### Task details
Determine how many of the lines below hold the word "agent". Give the number and nothing else.

Saved data entries
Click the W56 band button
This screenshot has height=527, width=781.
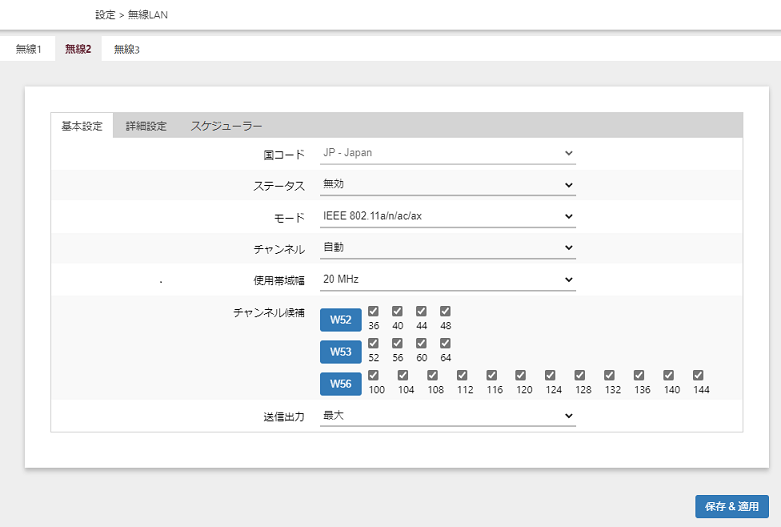point(341,384)
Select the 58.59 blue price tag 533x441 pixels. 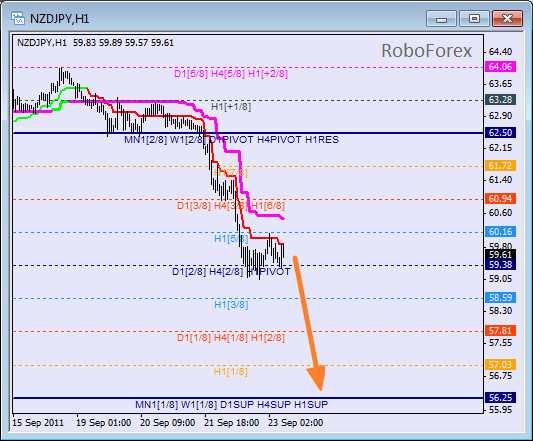[x=500, y=298]
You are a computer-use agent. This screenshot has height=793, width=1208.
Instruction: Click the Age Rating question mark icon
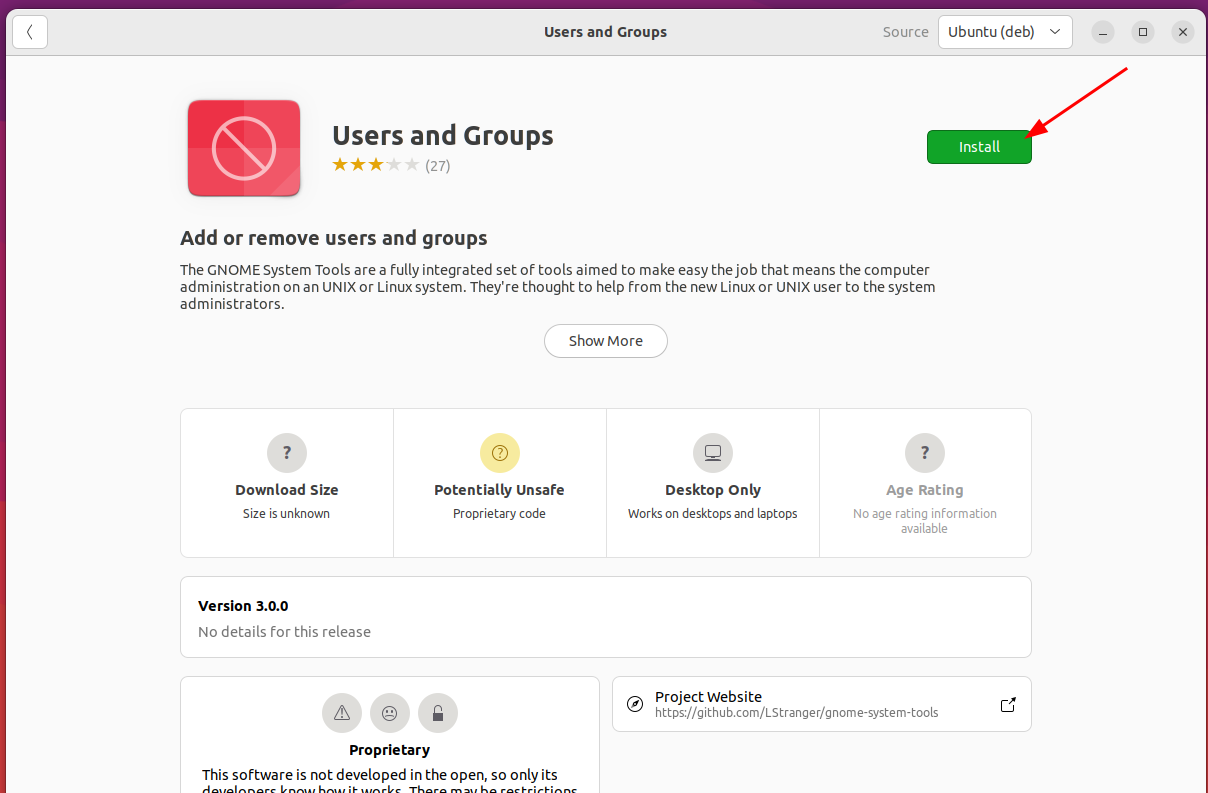(x=924, y=452)
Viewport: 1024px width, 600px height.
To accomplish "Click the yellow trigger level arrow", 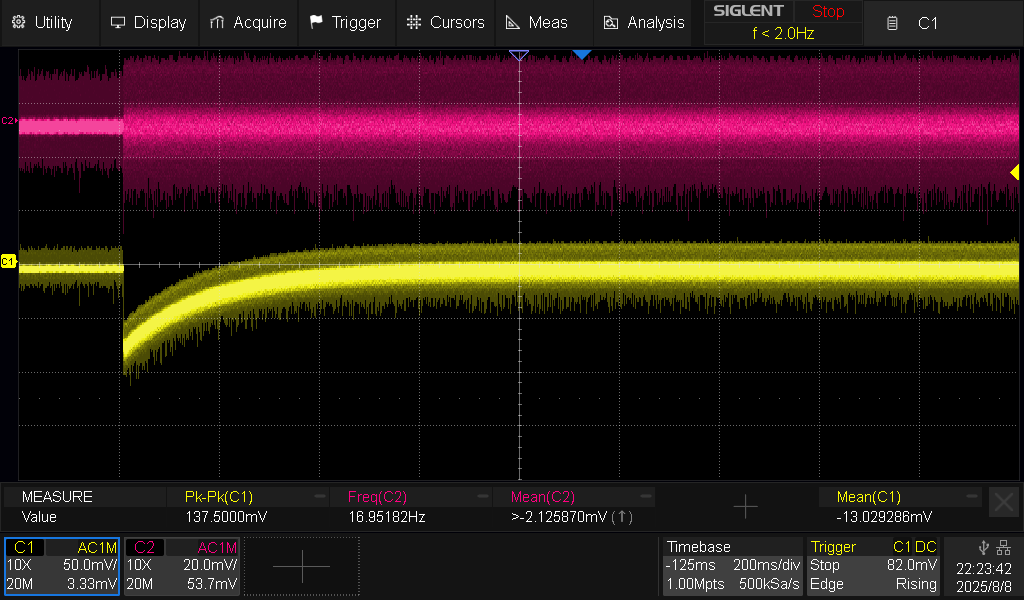I will click(x=1015, y=173).
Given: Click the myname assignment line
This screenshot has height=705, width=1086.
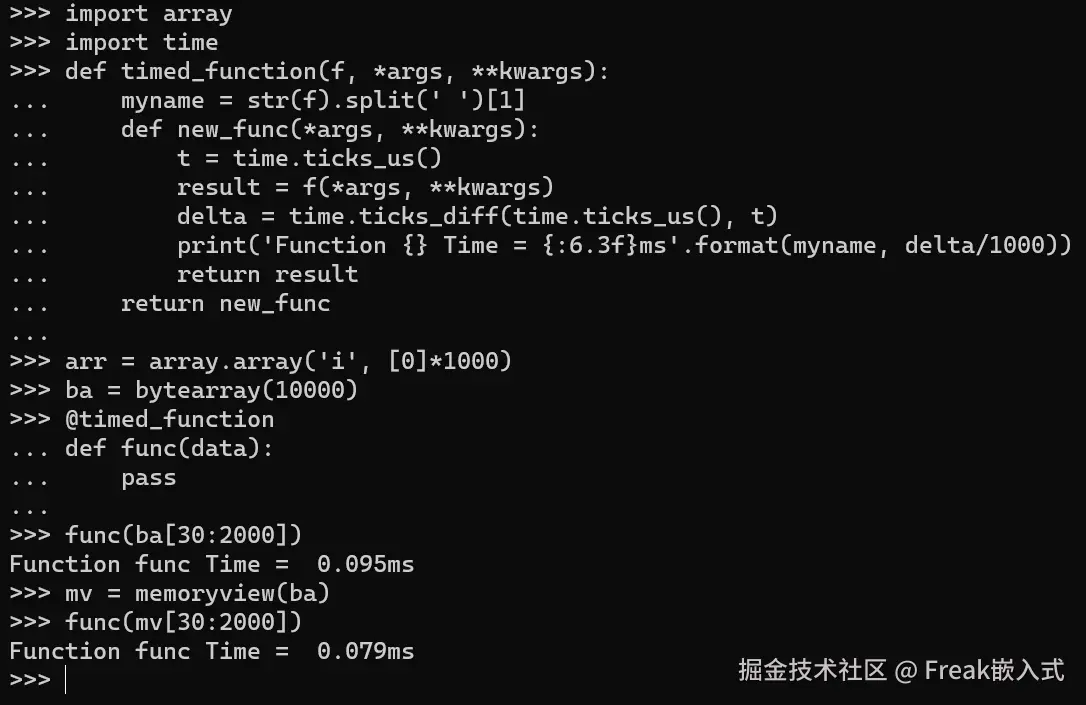Looking at the screenshot, I should point(268,101).
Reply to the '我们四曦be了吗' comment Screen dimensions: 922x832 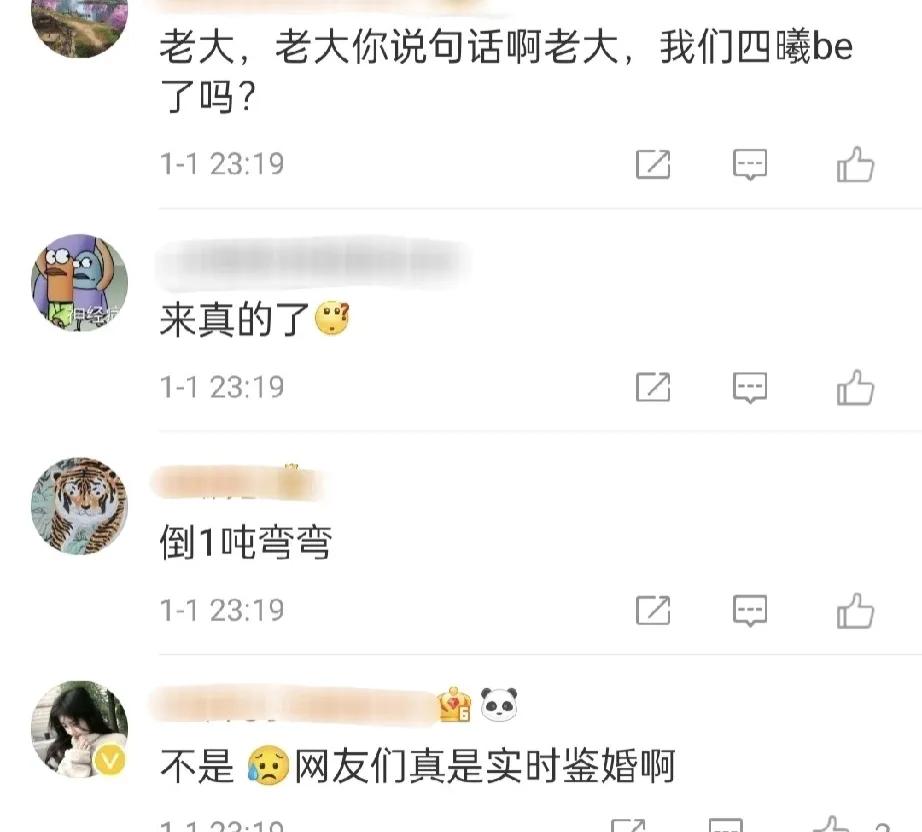click(x=750, y=164)
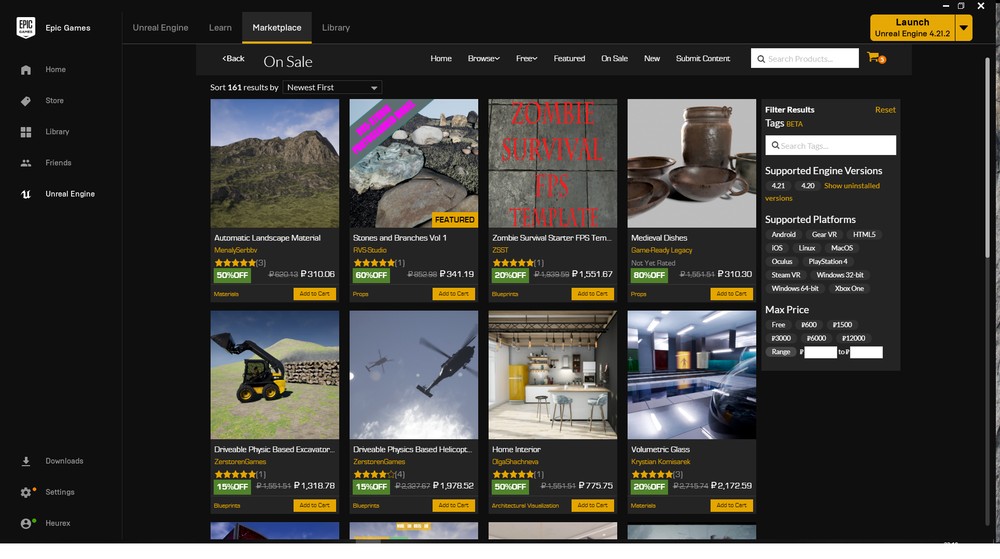Add Medieval Dishes to cart

pos(731,294)
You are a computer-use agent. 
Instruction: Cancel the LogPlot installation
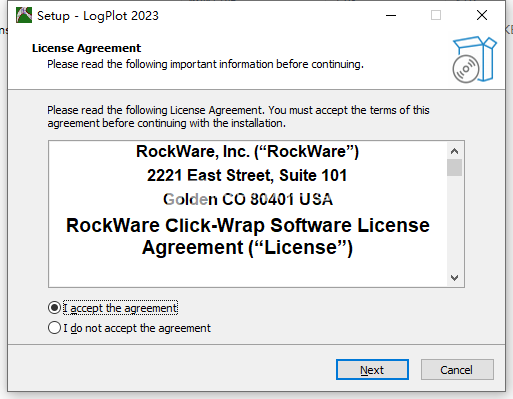457,370
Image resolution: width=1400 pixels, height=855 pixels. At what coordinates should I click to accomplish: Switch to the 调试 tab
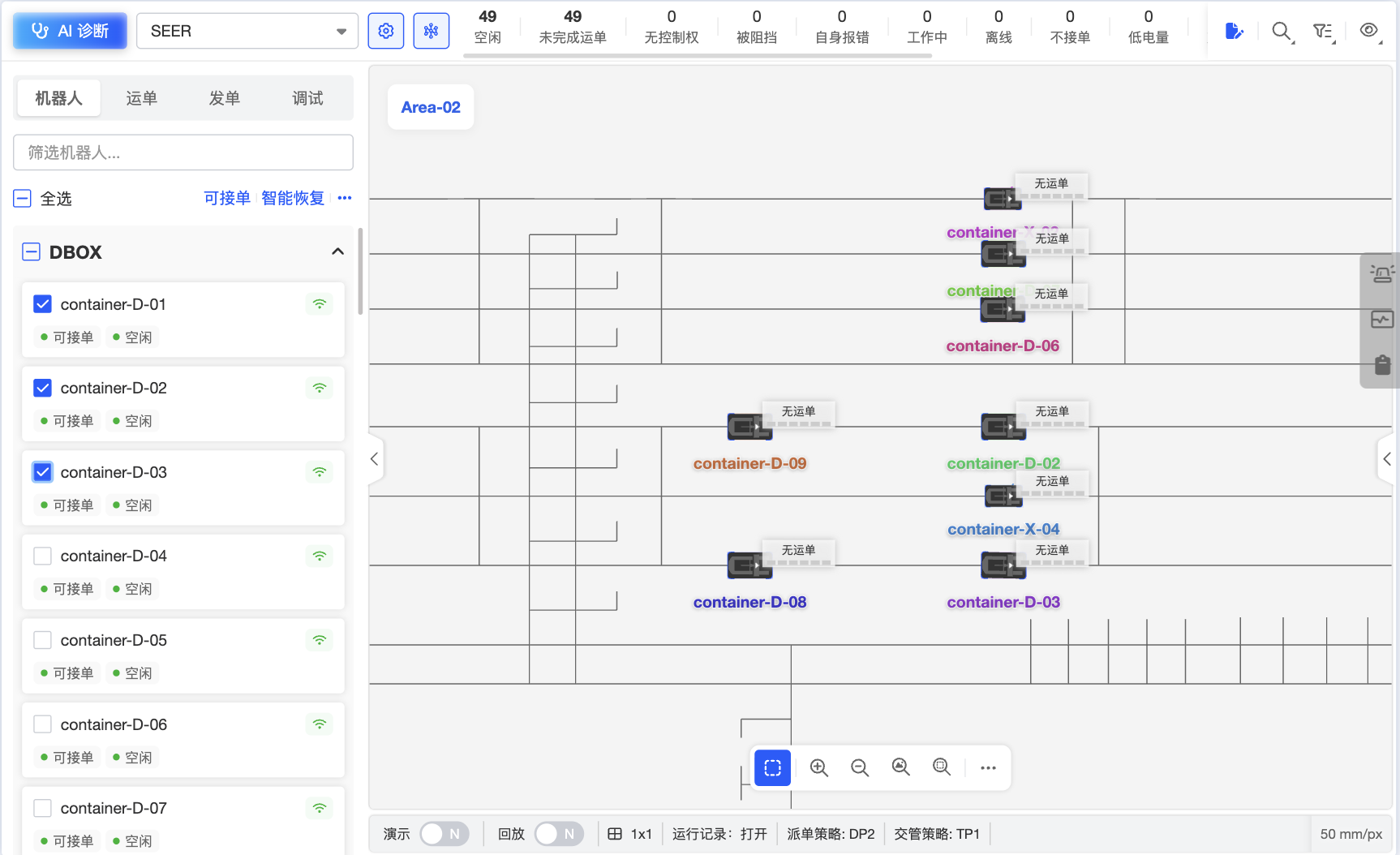pyautogui.click(x=307, y=98)
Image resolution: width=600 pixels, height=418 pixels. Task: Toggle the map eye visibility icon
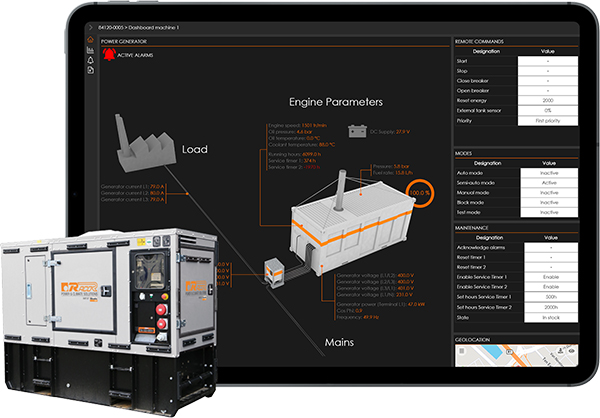click(x=571, y=351)
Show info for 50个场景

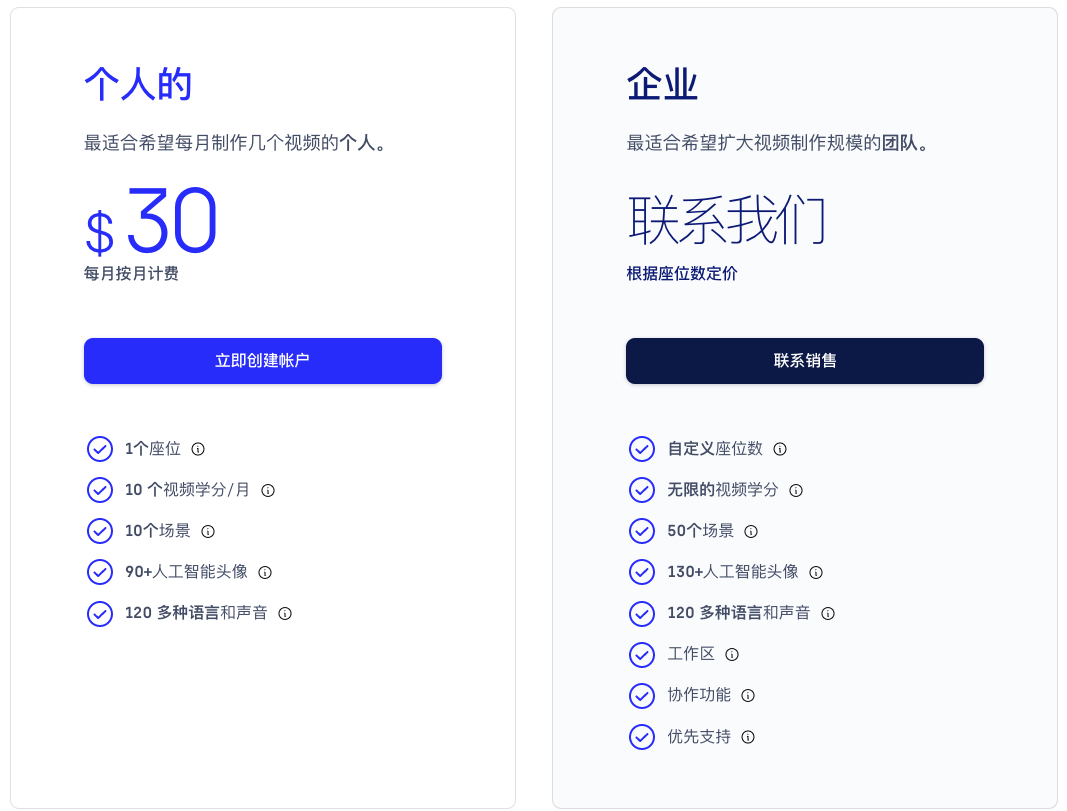(751, 531)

### Task output
2